Escribir un texto narrativo es migrar: trasladarse de un sitio moral, ético, psicológico, anímico e incluso, físico, a otro sustancialmente diferente. Emprender este viaje supone una reflexión profunda sobre uno mismo; realizar un recorrido interno por nuestros juicios y prejuicios, nuestras limitaciones, nuestras debilidades, nuestros más oscuros e intrínsecos pensamientos.
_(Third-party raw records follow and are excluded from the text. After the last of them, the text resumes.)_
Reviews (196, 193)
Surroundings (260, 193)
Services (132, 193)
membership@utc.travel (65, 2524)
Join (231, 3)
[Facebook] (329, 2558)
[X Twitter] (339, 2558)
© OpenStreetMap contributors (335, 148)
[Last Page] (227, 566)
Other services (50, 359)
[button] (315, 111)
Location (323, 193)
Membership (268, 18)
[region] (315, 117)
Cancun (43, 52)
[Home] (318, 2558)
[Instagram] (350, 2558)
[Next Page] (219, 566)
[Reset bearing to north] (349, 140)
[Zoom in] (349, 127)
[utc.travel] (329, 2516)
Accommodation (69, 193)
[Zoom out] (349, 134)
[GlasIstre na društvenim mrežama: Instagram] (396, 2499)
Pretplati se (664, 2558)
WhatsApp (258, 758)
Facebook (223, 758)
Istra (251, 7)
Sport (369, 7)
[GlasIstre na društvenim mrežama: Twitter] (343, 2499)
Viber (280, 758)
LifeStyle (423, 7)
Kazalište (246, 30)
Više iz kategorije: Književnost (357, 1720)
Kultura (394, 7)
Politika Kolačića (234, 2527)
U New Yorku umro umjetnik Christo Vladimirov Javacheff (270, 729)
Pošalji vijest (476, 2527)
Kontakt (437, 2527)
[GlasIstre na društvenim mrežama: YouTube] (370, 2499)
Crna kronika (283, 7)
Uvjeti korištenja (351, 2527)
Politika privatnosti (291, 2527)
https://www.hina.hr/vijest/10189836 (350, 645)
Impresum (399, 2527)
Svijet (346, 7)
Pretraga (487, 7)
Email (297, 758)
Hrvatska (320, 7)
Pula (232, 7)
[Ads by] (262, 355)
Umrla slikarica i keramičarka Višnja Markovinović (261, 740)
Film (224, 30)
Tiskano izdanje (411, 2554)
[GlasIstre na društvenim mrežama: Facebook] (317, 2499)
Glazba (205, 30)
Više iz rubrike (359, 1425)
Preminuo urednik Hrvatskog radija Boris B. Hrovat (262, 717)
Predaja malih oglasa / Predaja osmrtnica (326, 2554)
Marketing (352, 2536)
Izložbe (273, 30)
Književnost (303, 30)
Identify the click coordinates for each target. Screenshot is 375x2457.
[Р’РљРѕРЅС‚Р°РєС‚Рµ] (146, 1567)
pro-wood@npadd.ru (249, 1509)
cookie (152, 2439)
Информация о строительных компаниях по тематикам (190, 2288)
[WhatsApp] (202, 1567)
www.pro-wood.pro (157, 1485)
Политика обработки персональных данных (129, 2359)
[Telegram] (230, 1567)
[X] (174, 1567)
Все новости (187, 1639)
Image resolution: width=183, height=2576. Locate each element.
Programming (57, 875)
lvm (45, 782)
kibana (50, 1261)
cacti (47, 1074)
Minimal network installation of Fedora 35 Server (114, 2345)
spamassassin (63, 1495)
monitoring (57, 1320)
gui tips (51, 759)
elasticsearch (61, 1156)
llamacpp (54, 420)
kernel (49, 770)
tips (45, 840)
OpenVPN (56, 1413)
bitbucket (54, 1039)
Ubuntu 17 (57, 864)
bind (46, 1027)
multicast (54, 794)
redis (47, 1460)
Escribir es utilizar la palabra para hacer alquimia del
aprendizaje que nos ha dejado todo aquello que hemos amado, sufrido,
odiado, rechazado y anhelado. Es, también, el resultado de un proceso
que empieza en la mirada: el escritor ve, absorbe el entorno, lo pasa
por sus filtros [sus heridas, sus deseos, sus pasiones, sus miserias y
sus grandezas], y lo devuelve por escrito, redefinido. Por otra parte un
texto literario debe tener aliento estético y hondura léxica, poética
subliminal, rabia intelectual, cuestionamiento a los rituales, a las
normas, a las instituciones, a las conductas, a la condición humana en
general.
En suma, escribir comprende un proceso dicotómico: por
un lado indagatorio, por el otro, de construcción. El impedimento más
significativo de este proceso es el miedo: el miedo a soltarse, a
desnudarse; el miedo a descubrir qué miran nuestros ojos; el miedo a no
ser aquello que los otros esperan que seamos.